Time for change.

It has been 81 days since oil from the ruptured Deepwater Horizon began to stream into the Gulf of Mexico. In that time,  BP has skimmed or burned about 60 percent of the amount of oil it promised regulators it could remove in a single day.

Prior to the event, according to a Washington Post article,  BP had claimed a cleanup capacity of  just under 492,000 barrels per day. They have averaged over the course of this disaster under 900 barrels per day.

Many of us have spent the last few years trying to spread the word about global warming. Few of us imagined that an accident of this scale was not only a possibility, but an eventual certainty.

I have been fielding questions recently from the press and other interested parties, mostly interested in discovering if I believe this accident will incite the nation to the immediate adoption of an energy policy that truly promotes the adoption of biofuels.

I do not believe so, not because I believe that the general public will not want better solutions, or that the politics of energy are too complex and intertwined with the system of campaign financing to effect substantive change in this arena.

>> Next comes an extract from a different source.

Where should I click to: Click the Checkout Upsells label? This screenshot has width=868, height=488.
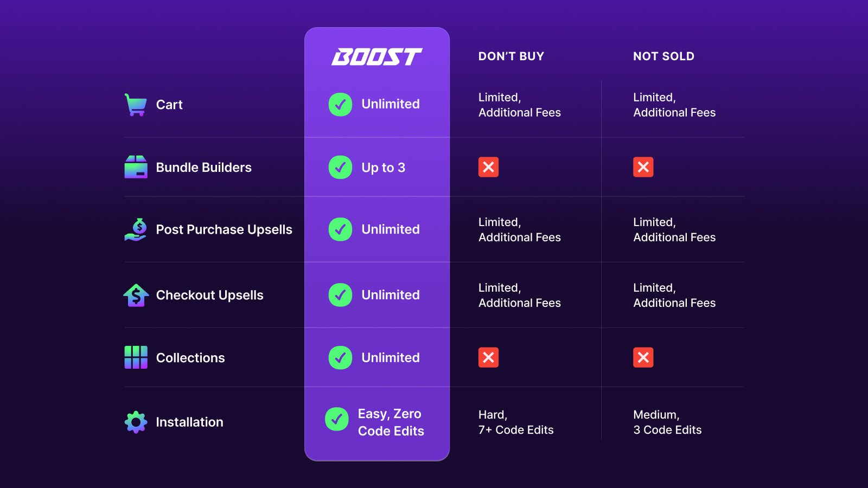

I do not believe so because we as a nation and member of the global community do not have a viable replacement for petroleum. We have solutions that will move us towards energy independence as it pertains to our importation of foreign oil. The latter is fundamentally different than supplanting our use of petroleum.

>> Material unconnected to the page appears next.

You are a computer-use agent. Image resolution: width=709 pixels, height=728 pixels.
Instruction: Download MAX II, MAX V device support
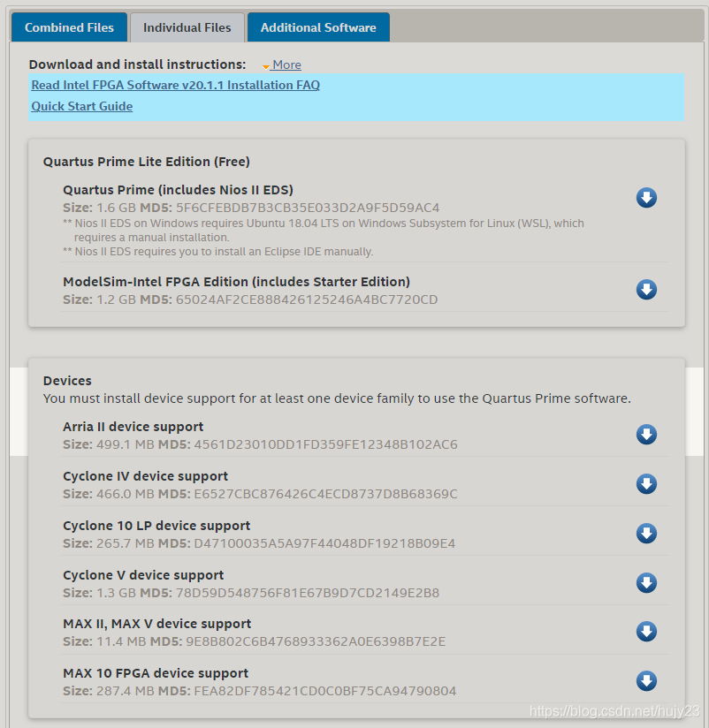[x=646, y=632]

I believe, as I suspect the majority of us working in this sector do as well, that our use of petroleum will increase over the next decade. Currently approximately 250 million vehicles are active on the nations roads. Of that, 18 million 18-wheelers are responsible for almost 50% of our fuel utilization.

According to the Department of Energy, 94% of our commercial goods are transported in seagoing vessels, trains, and trucks that rely on diesel fuels for power. The technological and environmental issues facing the inhabitants of the afflicted regions are in part a result of failed oversight, and they also serve as harbingers exposing the fundamental flaw in our national approach to energy. The problem is not just the source of our energy, albeit foreign or domestic, but the type of energy itself.

Big oil may not ever warm to the notion that farmers, renderers and recyclers may inherit the mantle that is currently occupied by the deep oil rigs and land-based drilling that currently dominate the fluid energy industry, but that is what will be necessary to make biofuels and other energy alternatives viable in an appropriate timeframe.

This is the time.

Now is the time for us as a nation to come together and enact the policies and incentives necessary to accelerate and maximize the production of clean energy in its myriad forms.

Instead of looking for a single solution, as a nation we should strive to explore and implement every viable technology and let the marketplace decide which energy solutions are worthy for major adoption over time.

We used to talk about global warming and the threat of military conflict as the inevitable dire consequence of a dependency on foreign oil when a more imminent threat may simply be toxic crude washng up on your local beach, poisoned sea life that is toxic to eat, and millions of gallons of toxic dispersants injected into the oceans with competely unknown long term consequences.

What is happening in the Gulf of Mexico is tragic. It is time for us to come together as a nation and commit to change.